- Task details: Find the line that contains "2160x1260 pixels. At", then repeat it and each line after it to the end of the records, exactly.

(Stored entries)

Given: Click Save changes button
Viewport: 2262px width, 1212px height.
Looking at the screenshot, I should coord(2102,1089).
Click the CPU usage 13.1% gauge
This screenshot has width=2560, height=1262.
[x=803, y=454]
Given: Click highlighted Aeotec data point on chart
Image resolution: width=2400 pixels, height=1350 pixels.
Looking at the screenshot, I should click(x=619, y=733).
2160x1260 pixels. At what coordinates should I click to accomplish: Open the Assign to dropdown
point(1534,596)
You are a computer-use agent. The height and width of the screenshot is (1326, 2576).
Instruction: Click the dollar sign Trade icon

- Written response:
2160x1260 pixels. At what coordinates should I click to accomplish: Open the Assign to dropdown
point(1534,596)
You are a computer-use agent. The height and width of the screenshot is (1326, 2576).
Instruction: Click the dollar sign Trade icon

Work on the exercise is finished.